- Provided entries
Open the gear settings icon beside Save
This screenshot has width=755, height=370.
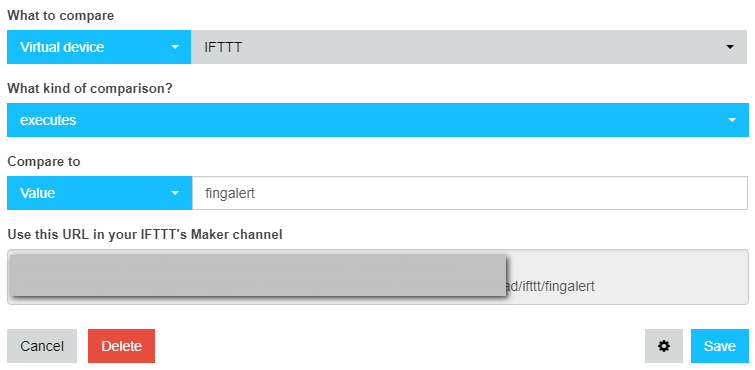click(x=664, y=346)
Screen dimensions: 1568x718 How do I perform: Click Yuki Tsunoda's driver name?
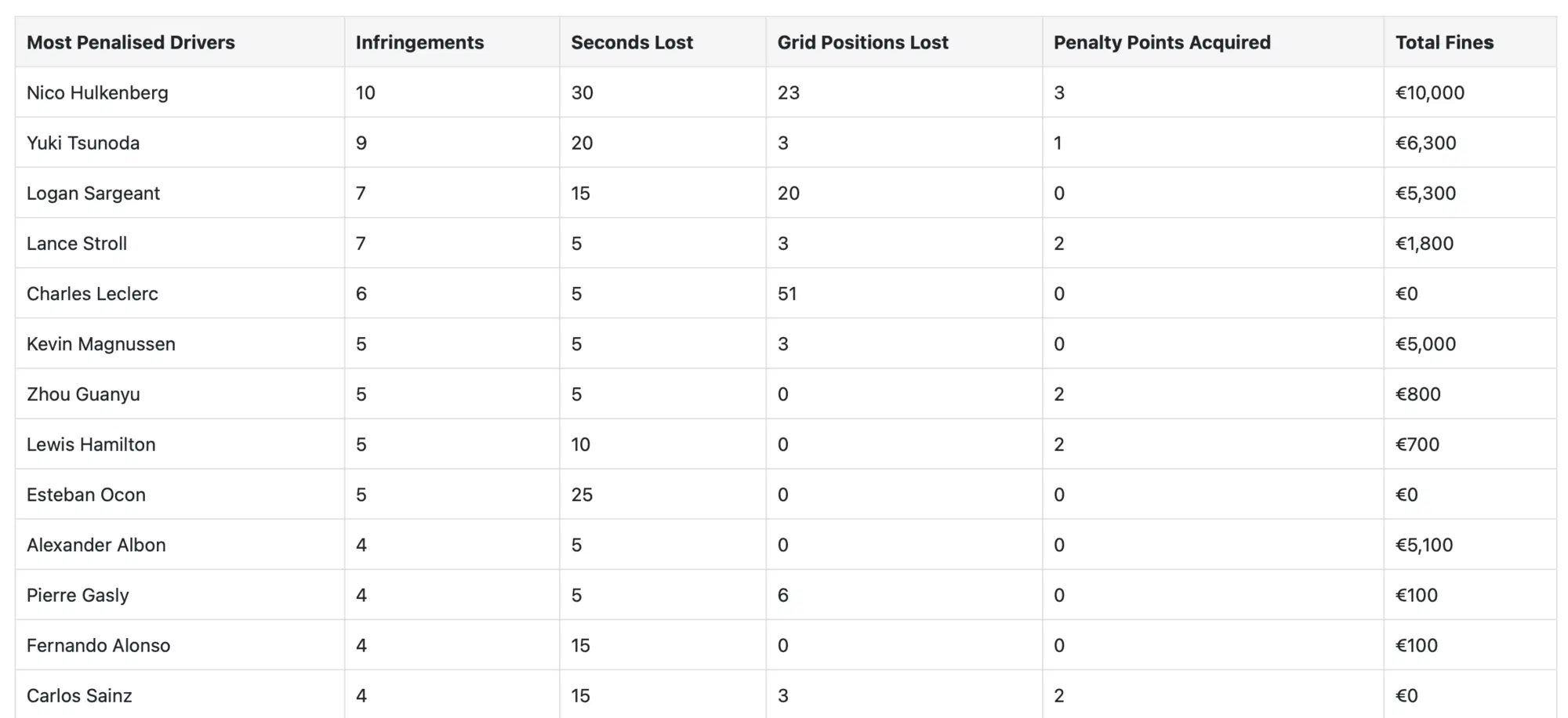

---

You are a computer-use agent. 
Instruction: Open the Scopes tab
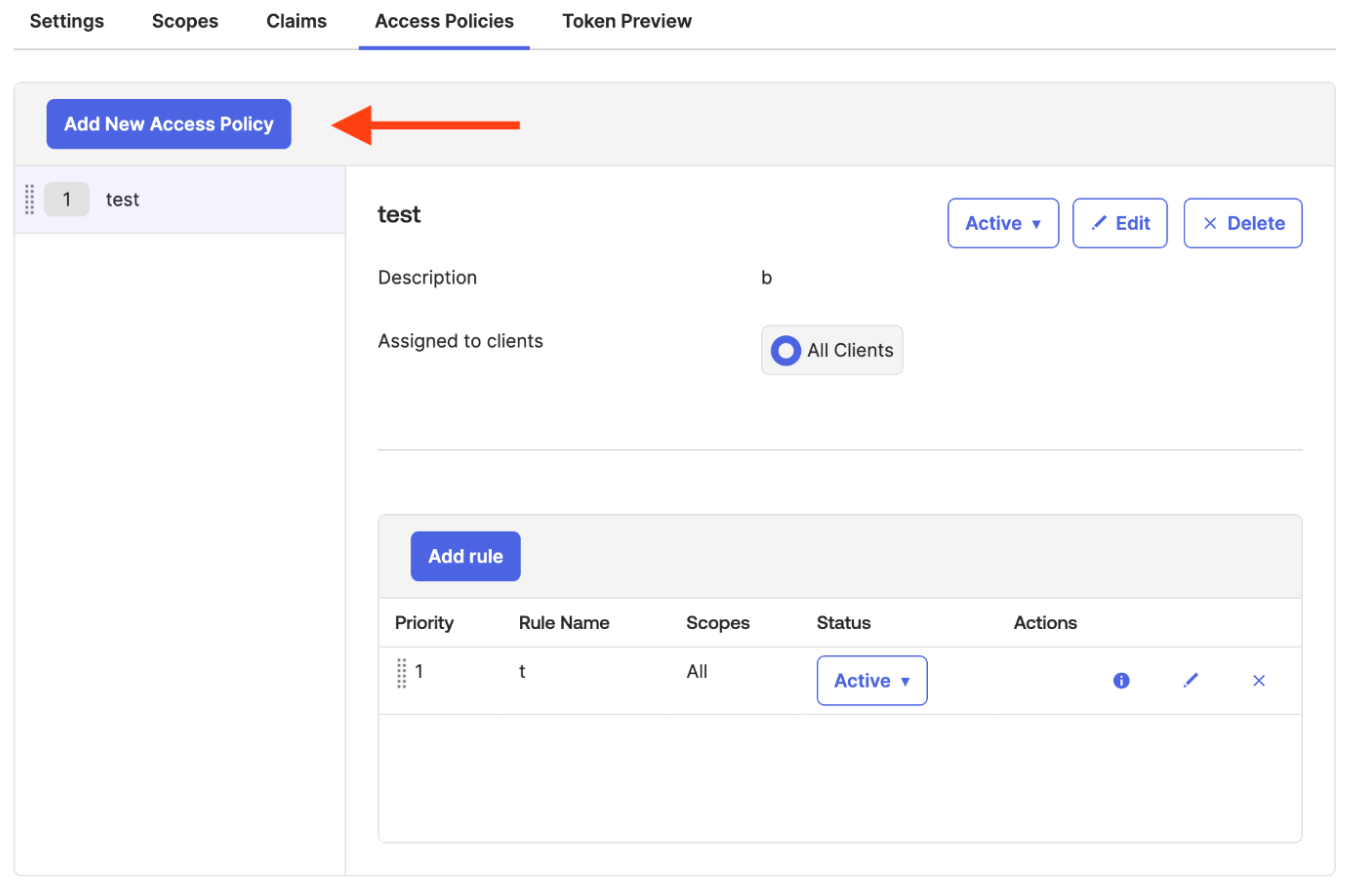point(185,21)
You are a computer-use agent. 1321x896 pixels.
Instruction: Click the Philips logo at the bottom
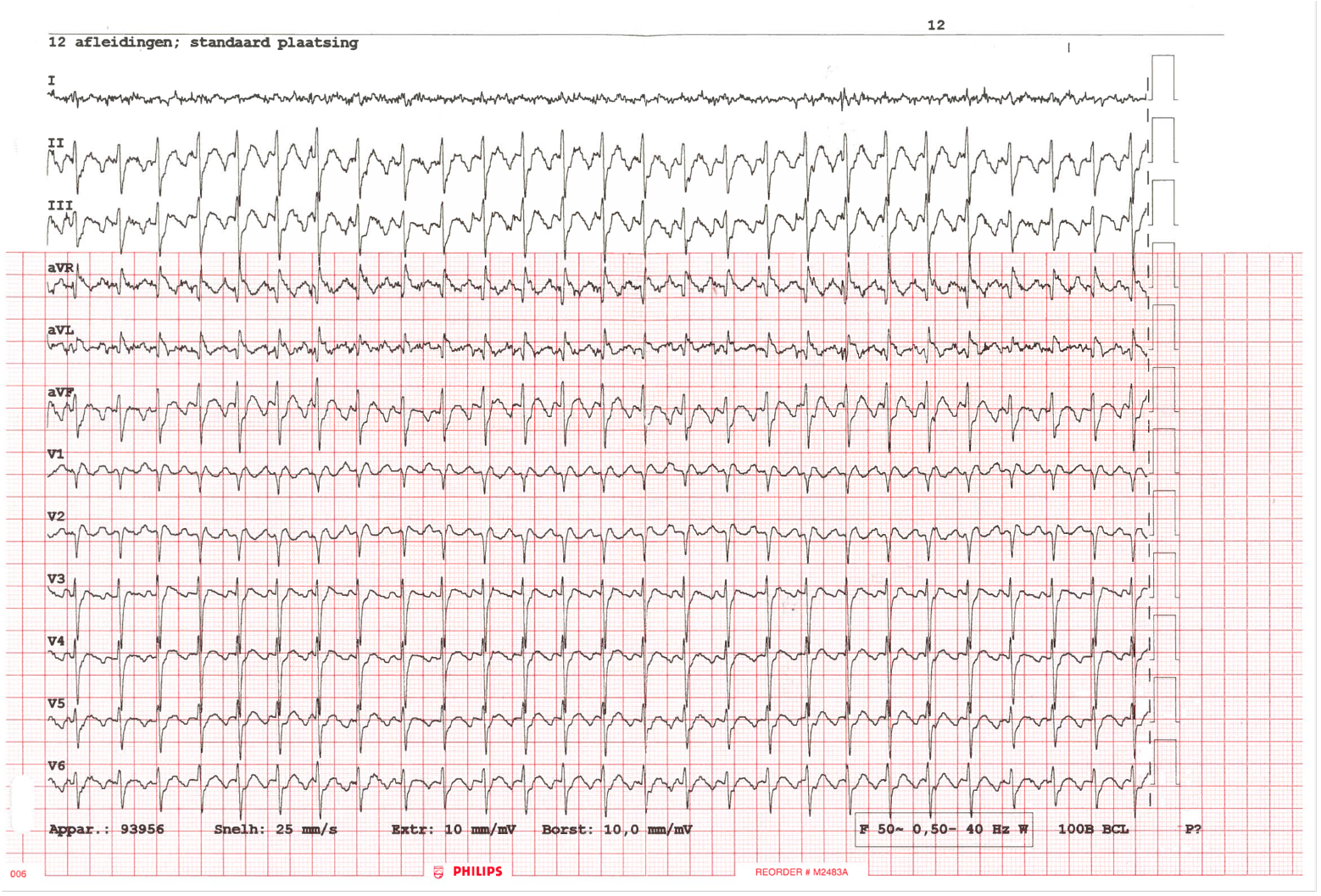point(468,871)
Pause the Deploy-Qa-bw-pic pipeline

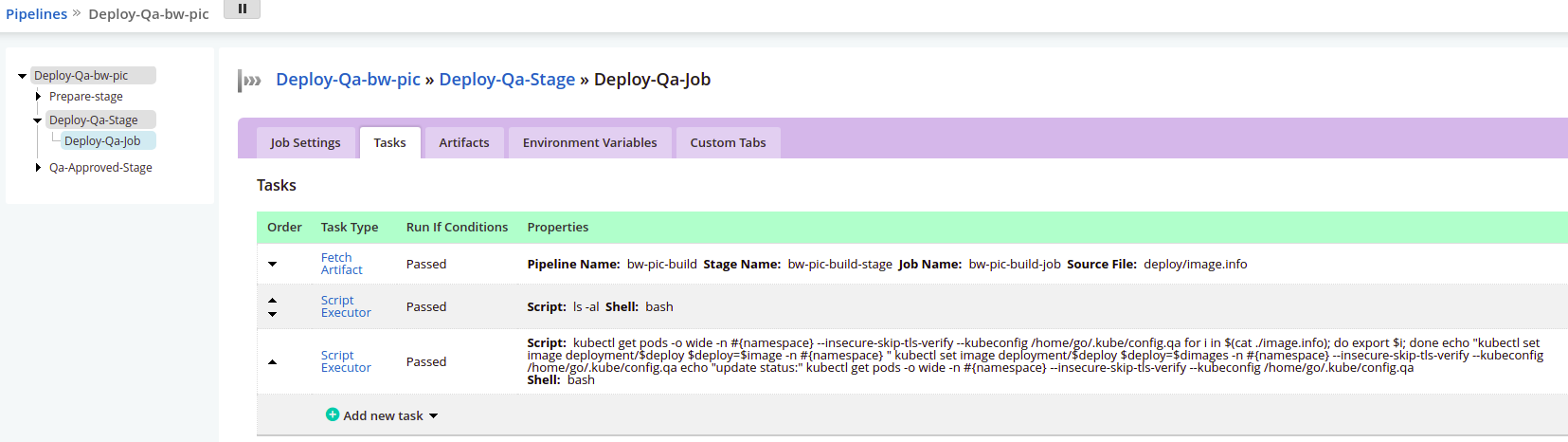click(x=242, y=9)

==

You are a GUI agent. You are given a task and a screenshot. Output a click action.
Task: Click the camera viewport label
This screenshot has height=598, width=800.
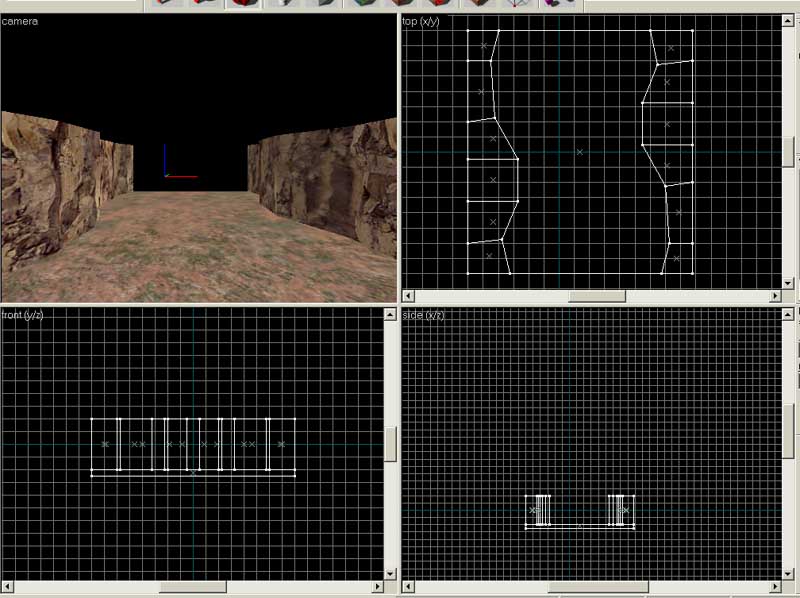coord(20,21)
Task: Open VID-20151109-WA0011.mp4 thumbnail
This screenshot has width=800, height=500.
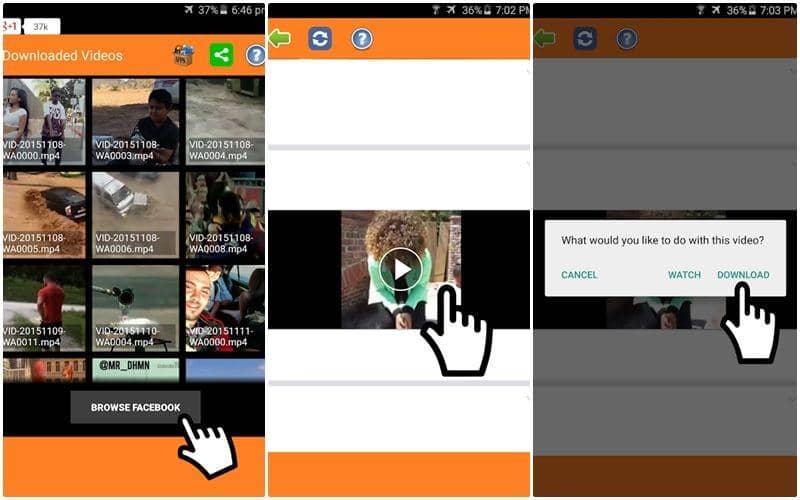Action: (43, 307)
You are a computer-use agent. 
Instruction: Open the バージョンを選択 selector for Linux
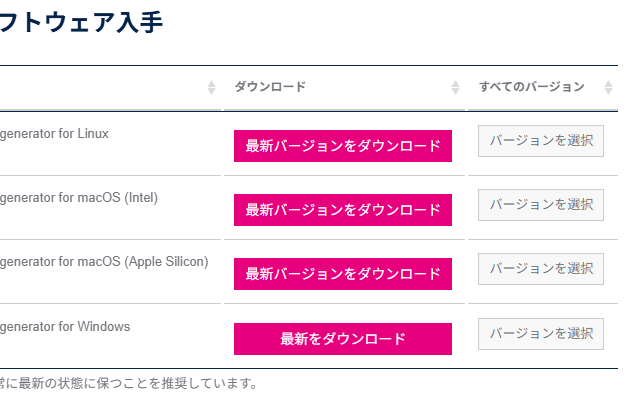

- What to do
Set the pictures aside and transcribe exactly the stretch of lines above, beginning with the one holding "Open the gear settings icon beside Save" and ending with the one holding "Screen dimensions: 1568x718".

- Solved exercise
Open the gear settings icon beside Save
This screenshot has width=755, height=370.
click(x=664, y=346)
Screen dimensions: 1568x718 How do I perform: Click Yuki Tsunoda's driver name?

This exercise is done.